### Written instruction 1
In the passage on Lewis's early poetry, where did Lewis plan to send his collection after Macmillan rejected it?

### Passage
After the death of Bleheris, Lewis appears to have devoted himself to writing the lyrics that are later published in Spirits in Bondage. Perhaps he decided to take a break from the narrative poetry he longed to produce, although he did begin work on a prose version of Dymer during this same time. Also, because he was involved in officer training at the time, he may have found it easier to focus on short lyrics than on longer, more sustained pieces. He tells Greeves that "I am in a strangely productive mood at present and spend my few moments of spare time in scribbling verse. When my four months course in the cadet battalion is at an end . . . I propose to get together all the stuff I have perpetrated and see if any kind publisher would like to take it" (June 10, 1917; TST 192). In spite of the fact that Macmillan rejects his collection, Lewis does not seem dejected and writes to Greeves that "I am determined not to lose heart until I have tried all the houses I can hear of. I am sending it off to Heinneman next" (August 7, 1918; TST 227).

### Data for processing

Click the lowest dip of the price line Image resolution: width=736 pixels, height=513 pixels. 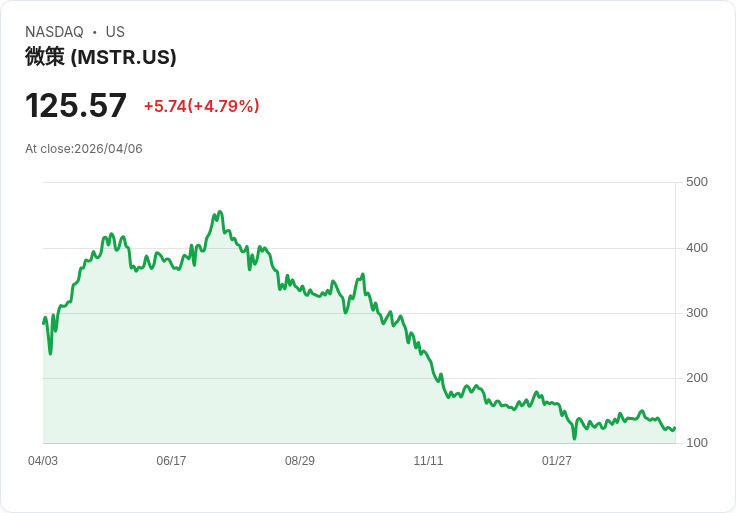point(574,438)
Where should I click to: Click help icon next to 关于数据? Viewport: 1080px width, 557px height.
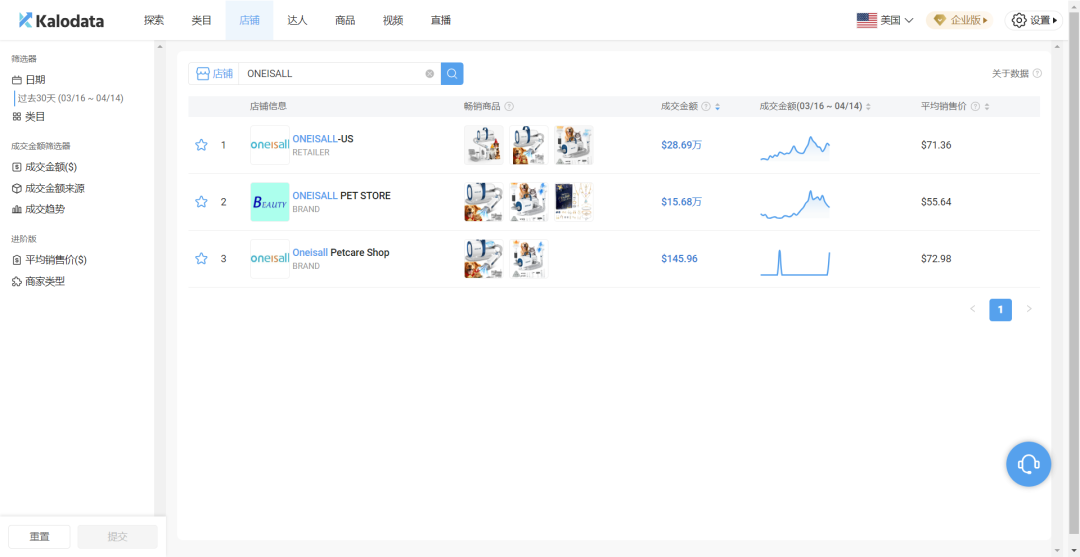click(x=1037, y=74)
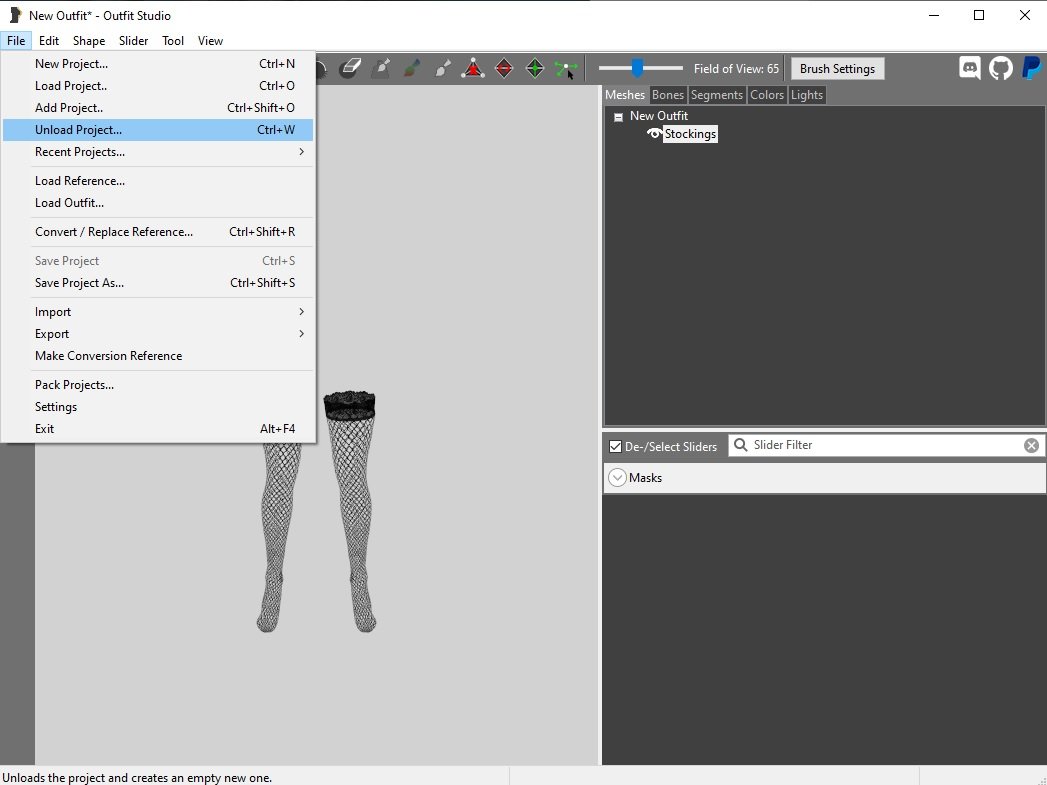Image resolution: width=1047 pixels, height=785 pixels.
Task: Select the red diamond Flip Edge tool
Action: click(504, 69)
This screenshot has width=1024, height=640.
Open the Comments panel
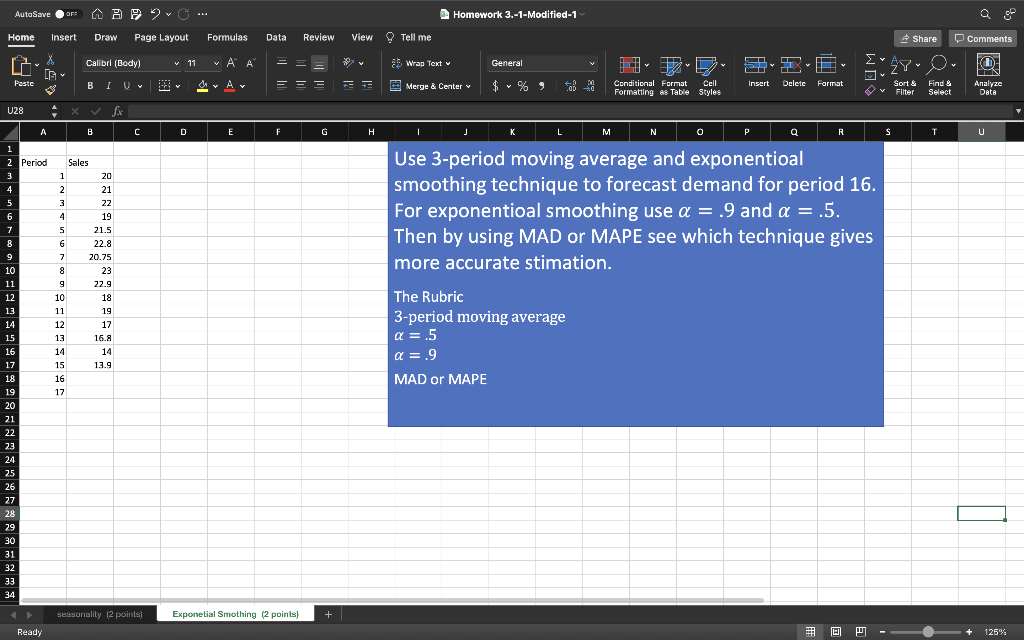982,37
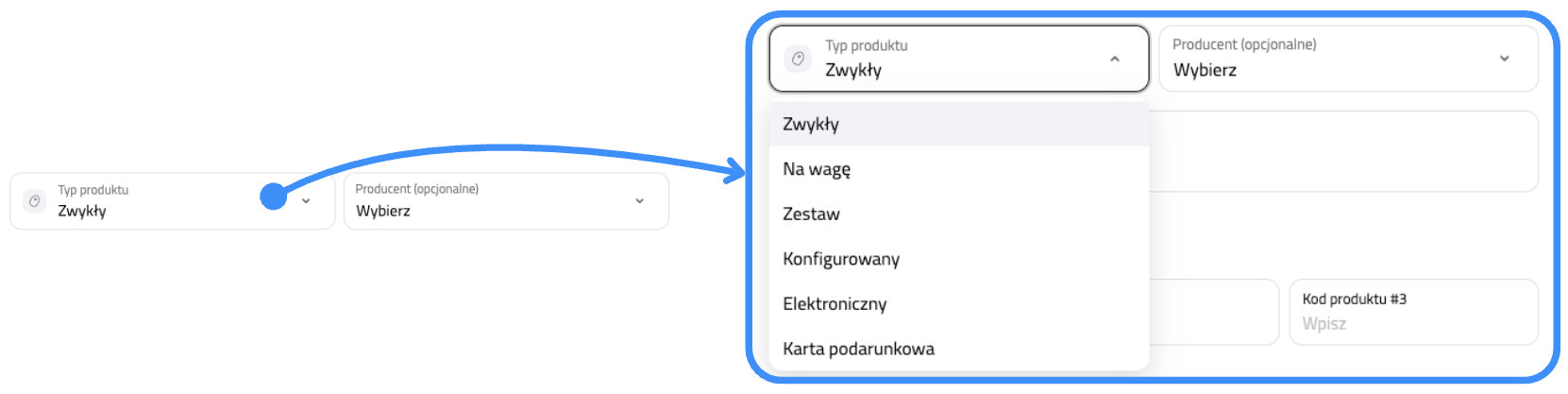Viewport: 1568px width, 394px height.
Task: Choose the Elektroniczny product type
Action: point(835,304)
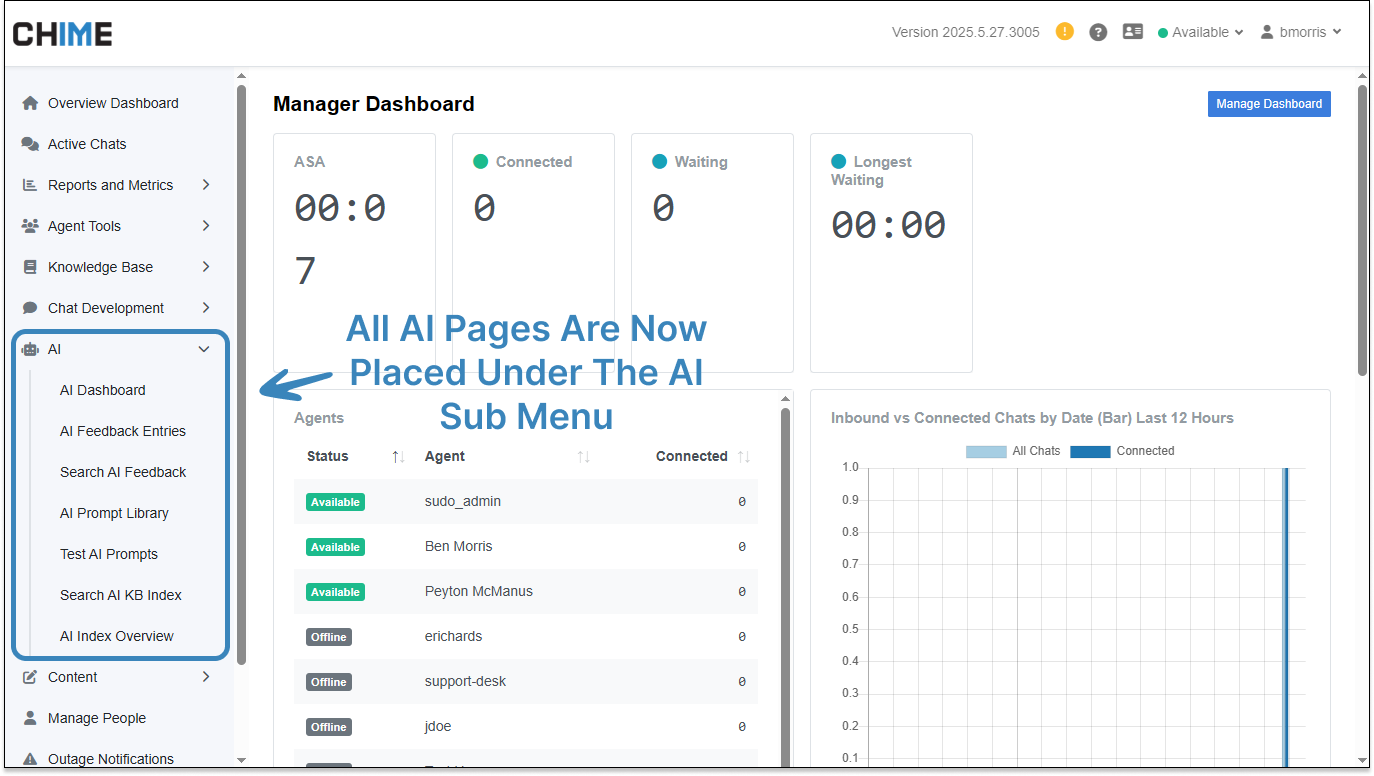Viewport: 1374px width, 776px height.
Task: Click the Manage Dashboard button
Action: [1268, 104]
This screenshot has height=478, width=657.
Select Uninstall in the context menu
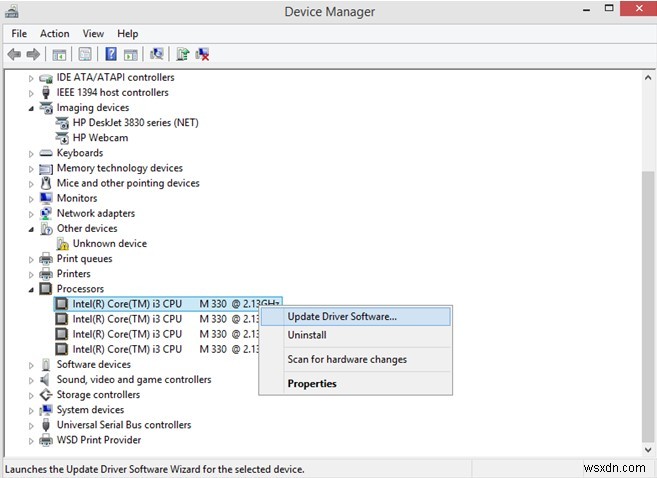307,335
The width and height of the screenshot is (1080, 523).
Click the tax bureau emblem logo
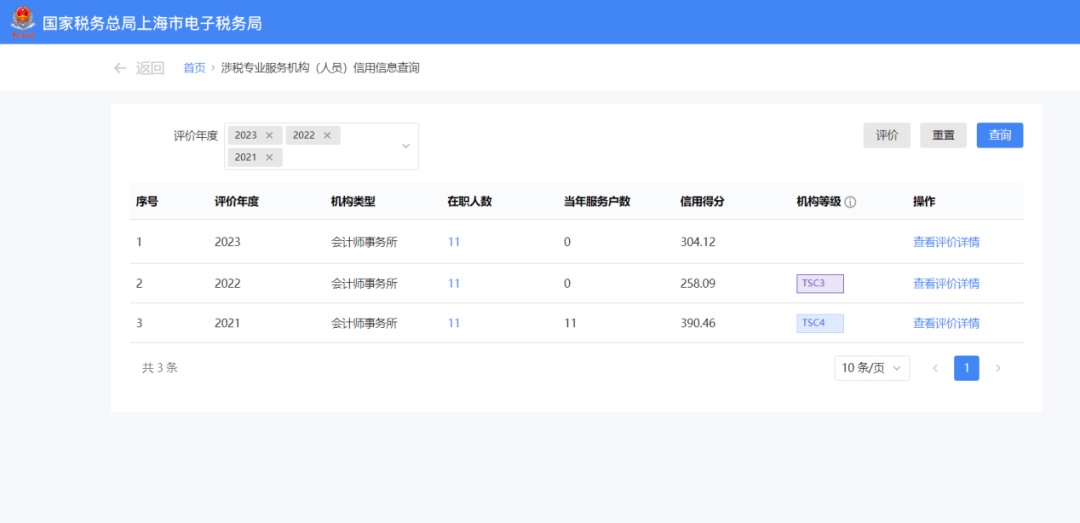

### Written instruction 2
Quote the listing word for word, starting at the line that contains "Where should I" and ending at the final line of the listing, with both included. Leave the pictures out of your answer.

### Full solution 1
To Heinneman.

### Full solution 2
Where should I click to: Click help icon next to 关于数据? Viewport: 1080px width, 557px height.
click(x=1037, y=74)
Image resolution: width=1047 pixels, height=785 pixels.
Task: Select the red diamond Flip Edge tool
Action: click(504, 69)
This screenshot has width=1024, height=640.
Open the Comments panel
982,37
Viewport: 1568px width, 394px height.
Task: Choose the Elektroniczny product type
Action: point(835,304)
Viewport: 1374px width, 776px height.
Task: Click the Manage Dashboard button
Action: [1268, 104]
This screenshot has height=478, width=657.
Select Uninstall in the context menu
307,335
The width and height of the screenshot is (1080, 523).
Click the tax bureau emblem logo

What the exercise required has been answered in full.